What is protein? Do you really know? Stop for a moment, and think about it. Is it a nutrient found in the piece of fish you ate last night? An ingredient in the Greek yogurt you enjoy so much? A component of tofu that helps you meet a nutrient requirement? While I’ll give you brownie points for those answers, protein is quite complex. It is the foundation of life.
There are approximately 20,000 to 25,000 different types of protein in the human body, and our genes provide the blueprint for building each one.
Think of protein as a train. Each car on the train is an amino acid, and they’re linked together by peptide bonds. Under a microscope, the “train” or strand of protein looks a bit like spaghetti, and the twenty different amino acids that form it determine its 3-D shape and specific function.
Some proteins provide structure in the form of ligaments, fingernails and hair; others aid digestion (i.e., stomach enzymes).

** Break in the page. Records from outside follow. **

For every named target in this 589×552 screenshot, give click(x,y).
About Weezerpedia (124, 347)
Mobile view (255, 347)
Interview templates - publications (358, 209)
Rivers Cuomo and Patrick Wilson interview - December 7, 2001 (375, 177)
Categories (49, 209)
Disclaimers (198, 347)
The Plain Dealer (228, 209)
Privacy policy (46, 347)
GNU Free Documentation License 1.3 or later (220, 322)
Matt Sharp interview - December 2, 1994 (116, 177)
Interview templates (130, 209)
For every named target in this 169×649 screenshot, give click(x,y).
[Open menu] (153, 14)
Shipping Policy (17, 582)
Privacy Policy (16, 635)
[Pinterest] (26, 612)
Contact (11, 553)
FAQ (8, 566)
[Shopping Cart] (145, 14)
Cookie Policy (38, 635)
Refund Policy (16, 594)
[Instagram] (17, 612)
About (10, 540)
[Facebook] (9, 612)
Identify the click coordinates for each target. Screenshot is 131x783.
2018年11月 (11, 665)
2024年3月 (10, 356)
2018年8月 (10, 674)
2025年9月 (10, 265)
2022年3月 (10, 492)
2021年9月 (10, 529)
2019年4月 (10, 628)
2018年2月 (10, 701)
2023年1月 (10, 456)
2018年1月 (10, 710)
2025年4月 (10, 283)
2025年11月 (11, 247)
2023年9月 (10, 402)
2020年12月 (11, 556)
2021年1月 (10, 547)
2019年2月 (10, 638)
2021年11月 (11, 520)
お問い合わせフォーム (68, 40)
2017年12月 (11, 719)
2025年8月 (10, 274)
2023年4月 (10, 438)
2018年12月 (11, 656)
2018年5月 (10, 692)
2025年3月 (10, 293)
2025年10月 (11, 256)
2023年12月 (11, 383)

We’re familiar with the proteins that allow movement (muscles), and still others play a part in our ability to see; the lenses of our eyes are crystalline protein.
While our body can make many amino acids from scratch, there are nine amino acids – called “essential amino acids” – which need to come from our diet. Often called high-quality protein, eggs, dairy, meat and soy all contain the perfect proportion of essential to non-essential amino acids. Protein from grains, vegetables and beans are of lower quality, making it very important for strict vegans to get protein from a variety of sources.
Many of my clients, friends and colleagues are vegan, but I prefer incorporating fish, poultry, cheese, milk and eggs into my diet for two reasons. The first being taste. To me, nothing is better than fresh cod baked en papillote with rosemary, lemon, cherry tomatoes, olive oil and French sea salt. I enjoy a tender, juicy roast chicken with herbed butter; a silky, runny cheese drizzled with honey for dessert, and milk and eggs incorporated into my whole wheat pancakes. Second, these foods broadly diversify healthy eating. Granted, if you don’t eat animal sources of protein due to ethical reasons, I respect that, but there’s no reason to eliminate these foods from your diet in a quest to be “healthier.”
Whether you eat beef or beans, your body digests protein the same the same way: Stomach acids break down the protein into amino acids (remember the train), and your body absorbs the amino acids via the small intestines. Then, your body gets to work, building the protein it needs – whether it’s hormones or antibodies. And yes. At this very moment, your body is at work, creating, destroying and recreating the very protein you need to thrive.
When it comes to requirements, most Americans get enough protein; though the quality can be debatable. Your goal should be to consume three ounces daily of high quality protein from sources low in saturated fats.
What are YOU making for dinner tonight?